Se as Escrituras fossem,
em seu conjunto, não mais que um amontoado de alegorias, uma obra de
imaginação, a doutrina de Jesus não teria podido manter-se através dos séculos,
em meio das correntes opostas que agitaram a sociedade cristã. Construção sem
alicerce, ter-se-ia desagregado, desmoronado, batida pelo furacão dos tempos.

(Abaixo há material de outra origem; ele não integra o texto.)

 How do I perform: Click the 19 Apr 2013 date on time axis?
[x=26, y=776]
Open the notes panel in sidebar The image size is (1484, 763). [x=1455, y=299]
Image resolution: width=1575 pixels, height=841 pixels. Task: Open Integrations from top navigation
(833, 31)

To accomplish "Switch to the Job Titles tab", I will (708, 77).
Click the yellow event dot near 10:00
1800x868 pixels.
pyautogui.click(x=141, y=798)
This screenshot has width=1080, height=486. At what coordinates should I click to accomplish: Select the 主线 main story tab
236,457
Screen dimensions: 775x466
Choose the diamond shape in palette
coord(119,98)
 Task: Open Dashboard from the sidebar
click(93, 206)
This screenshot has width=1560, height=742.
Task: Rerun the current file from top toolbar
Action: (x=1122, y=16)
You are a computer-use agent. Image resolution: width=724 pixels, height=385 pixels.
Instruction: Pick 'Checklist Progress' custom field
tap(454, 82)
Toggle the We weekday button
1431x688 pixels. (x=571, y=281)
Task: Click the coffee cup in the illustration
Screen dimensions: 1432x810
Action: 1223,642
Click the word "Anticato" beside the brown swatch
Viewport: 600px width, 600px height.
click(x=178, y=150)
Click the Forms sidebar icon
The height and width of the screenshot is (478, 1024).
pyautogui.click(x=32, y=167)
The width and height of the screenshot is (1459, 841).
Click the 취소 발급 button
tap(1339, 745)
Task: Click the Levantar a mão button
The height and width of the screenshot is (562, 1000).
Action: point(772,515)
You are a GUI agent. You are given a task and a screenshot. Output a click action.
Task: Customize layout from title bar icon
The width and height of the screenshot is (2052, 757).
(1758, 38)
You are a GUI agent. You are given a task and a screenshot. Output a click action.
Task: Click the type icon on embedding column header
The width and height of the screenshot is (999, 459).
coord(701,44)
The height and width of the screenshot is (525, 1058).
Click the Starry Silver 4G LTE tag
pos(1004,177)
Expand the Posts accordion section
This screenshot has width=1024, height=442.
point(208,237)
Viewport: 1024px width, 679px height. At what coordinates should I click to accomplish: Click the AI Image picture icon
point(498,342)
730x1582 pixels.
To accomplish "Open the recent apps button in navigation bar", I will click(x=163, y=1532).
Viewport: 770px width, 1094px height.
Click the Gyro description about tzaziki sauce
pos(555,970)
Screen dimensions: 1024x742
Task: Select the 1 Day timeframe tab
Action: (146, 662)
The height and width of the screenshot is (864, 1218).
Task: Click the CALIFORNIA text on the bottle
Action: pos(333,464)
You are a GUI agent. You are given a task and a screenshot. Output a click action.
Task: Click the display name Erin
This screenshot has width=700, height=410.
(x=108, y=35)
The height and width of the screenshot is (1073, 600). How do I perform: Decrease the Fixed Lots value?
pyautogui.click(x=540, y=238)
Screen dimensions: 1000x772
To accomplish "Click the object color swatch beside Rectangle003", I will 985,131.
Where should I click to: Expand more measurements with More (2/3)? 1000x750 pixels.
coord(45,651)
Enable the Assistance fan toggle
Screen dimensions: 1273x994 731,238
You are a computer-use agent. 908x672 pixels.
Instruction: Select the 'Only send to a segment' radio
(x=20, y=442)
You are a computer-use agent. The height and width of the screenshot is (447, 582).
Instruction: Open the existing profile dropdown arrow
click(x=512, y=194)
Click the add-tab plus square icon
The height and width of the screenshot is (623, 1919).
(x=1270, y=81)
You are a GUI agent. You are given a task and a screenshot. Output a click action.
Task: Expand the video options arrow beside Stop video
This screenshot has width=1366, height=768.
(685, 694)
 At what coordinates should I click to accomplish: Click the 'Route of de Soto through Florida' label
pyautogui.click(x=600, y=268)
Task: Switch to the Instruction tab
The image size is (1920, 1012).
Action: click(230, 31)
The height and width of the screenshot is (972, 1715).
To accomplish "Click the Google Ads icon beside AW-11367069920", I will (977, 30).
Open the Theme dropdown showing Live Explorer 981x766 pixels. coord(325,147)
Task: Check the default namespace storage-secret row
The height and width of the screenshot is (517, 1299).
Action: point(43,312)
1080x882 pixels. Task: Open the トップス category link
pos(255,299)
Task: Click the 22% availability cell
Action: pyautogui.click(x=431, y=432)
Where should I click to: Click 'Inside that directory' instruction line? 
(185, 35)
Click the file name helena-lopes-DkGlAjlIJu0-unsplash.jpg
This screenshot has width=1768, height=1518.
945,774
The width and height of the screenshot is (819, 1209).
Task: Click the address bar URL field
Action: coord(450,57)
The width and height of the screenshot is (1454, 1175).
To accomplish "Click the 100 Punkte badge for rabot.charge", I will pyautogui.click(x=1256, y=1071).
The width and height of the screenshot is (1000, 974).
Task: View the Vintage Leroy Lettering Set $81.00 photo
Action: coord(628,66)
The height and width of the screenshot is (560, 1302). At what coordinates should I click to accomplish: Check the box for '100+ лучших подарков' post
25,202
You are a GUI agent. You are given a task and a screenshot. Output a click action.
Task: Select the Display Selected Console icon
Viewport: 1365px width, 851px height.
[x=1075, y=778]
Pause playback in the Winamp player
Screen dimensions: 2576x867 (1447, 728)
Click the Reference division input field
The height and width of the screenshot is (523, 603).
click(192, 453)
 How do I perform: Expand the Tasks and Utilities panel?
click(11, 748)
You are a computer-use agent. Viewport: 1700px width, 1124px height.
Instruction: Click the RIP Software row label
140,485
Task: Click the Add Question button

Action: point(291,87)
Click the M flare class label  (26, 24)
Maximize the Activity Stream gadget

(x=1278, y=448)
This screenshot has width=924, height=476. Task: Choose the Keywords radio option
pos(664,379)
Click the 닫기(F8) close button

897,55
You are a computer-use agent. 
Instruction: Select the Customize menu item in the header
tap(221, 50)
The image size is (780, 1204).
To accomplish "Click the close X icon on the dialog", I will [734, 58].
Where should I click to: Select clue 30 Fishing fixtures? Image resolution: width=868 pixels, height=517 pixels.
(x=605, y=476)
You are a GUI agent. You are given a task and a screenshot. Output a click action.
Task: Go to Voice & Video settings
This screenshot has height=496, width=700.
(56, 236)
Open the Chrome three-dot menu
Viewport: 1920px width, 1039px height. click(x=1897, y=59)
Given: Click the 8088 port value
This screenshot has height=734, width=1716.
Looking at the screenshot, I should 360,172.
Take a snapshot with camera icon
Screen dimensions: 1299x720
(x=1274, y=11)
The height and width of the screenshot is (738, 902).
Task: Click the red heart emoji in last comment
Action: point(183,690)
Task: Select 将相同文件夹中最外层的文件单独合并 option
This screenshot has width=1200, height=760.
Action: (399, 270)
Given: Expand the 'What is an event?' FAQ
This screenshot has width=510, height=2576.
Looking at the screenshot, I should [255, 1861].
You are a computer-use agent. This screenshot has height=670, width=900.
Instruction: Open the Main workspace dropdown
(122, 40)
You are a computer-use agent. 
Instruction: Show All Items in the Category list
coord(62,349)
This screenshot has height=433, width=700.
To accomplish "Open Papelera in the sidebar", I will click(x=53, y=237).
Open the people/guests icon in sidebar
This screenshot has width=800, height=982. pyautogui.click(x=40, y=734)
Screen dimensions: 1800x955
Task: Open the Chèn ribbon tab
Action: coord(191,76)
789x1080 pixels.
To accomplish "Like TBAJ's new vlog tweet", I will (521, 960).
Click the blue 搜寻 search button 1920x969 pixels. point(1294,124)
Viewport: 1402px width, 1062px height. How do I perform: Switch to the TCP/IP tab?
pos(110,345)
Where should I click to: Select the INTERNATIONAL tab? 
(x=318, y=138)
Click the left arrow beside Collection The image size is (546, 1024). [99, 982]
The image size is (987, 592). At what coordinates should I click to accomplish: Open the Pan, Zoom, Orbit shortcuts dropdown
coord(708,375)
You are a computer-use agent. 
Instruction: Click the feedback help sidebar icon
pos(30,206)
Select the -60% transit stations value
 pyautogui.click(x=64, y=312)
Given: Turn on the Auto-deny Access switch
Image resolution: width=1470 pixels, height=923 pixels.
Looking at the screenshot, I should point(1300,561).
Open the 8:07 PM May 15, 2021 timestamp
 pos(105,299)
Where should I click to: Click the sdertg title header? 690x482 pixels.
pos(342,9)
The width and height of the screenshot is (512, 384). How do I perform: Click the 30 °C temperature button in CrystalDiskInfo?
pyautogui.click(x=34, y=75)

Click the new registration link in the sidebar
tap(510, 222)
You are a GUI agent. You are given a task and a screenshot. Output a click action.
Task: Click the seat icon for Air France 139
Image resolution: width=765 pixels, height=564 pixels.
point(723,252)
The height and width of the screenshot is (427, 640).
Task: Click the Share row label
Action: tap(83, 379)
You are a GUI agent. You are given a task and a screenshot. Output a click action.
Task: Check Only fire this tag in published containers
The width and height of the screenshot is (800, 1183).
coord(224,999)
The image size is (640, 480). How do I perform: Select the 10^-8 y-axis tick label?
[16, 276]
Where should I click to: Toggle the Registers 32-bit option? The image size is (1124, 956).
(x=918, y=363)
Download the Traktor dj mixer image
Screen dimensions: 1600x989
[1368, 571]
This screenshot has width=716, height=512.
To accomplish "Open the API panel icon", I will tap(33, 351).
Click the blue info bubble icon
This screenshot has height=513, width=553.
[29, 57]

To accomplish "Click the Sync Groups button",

Entretanto, ela ficou de pé e domina os séculos, a despeito das alterações
sofridas, a despeito de tudo o que os homens fizeram para desfigurá-la, para
submergi-la nas vagas de uma interpretação errônea.
A crença num mito não
teria sido suficiente para inspirar aos primeiros cristãos o espírito de
sacrifício, o heroísmo em face da morte; não lhes teria proporcionado os meios
de fundar uma religião que dura há vinte séculos. Só a verdade pode desafiar a
ação do tempo e conservar a sua força, a sua moral, a sua grandeza, não
obstante os esforços de sapa que procuram arruiná-la. Jesus é, positivamente, a
pedra angular do Cristianismo, a alma da nova revelação. Ele constitui toda a
sua originalidade.
Além disso, não faltam
testemunhos históricos da existência de Jesus, posto que em reduzido número.
Suetônio, na história
dos primeiros Césares, fala do suplício de “Christus”. Tácito e ele mencionam a
existência da seita cristã entre os judeus, antes da tomada de Jerusalém por
Tito.
O Talmude fala da morte
de Jesus na cruz e todos os rabinos israelitas reconhecem o alto valor desse
testemunho[ix].
Em caso de necessidade,
o próprio Evangelho, só por si, bastaria para fornecer a prova moral da
existência e da elevada missão do Cristo. Se numerosos fatos apócrifos nele
foram mais tarde introduzidos, se as superstições judaicas ali se encontram sob
a forma de narrativas fantasistas e obsoletas teorias, duas coisas nele
subsistem, que não poderiam ser inventadas e apresentam um caráter de
autenticidade que se impõe: – o drama sublime do Calvário e a doce e profunda
doutrina de Jesus.
Essa doutrina era
simples e clara em seus princípios essenciais; dirigia-se à multidão, sobretudo
aos deserdados e aos humildes. Tudo nela era feito para mover os corações, para
arrebatar as almas até ao entusiasmo, iluminando, fortalecendo as consciências.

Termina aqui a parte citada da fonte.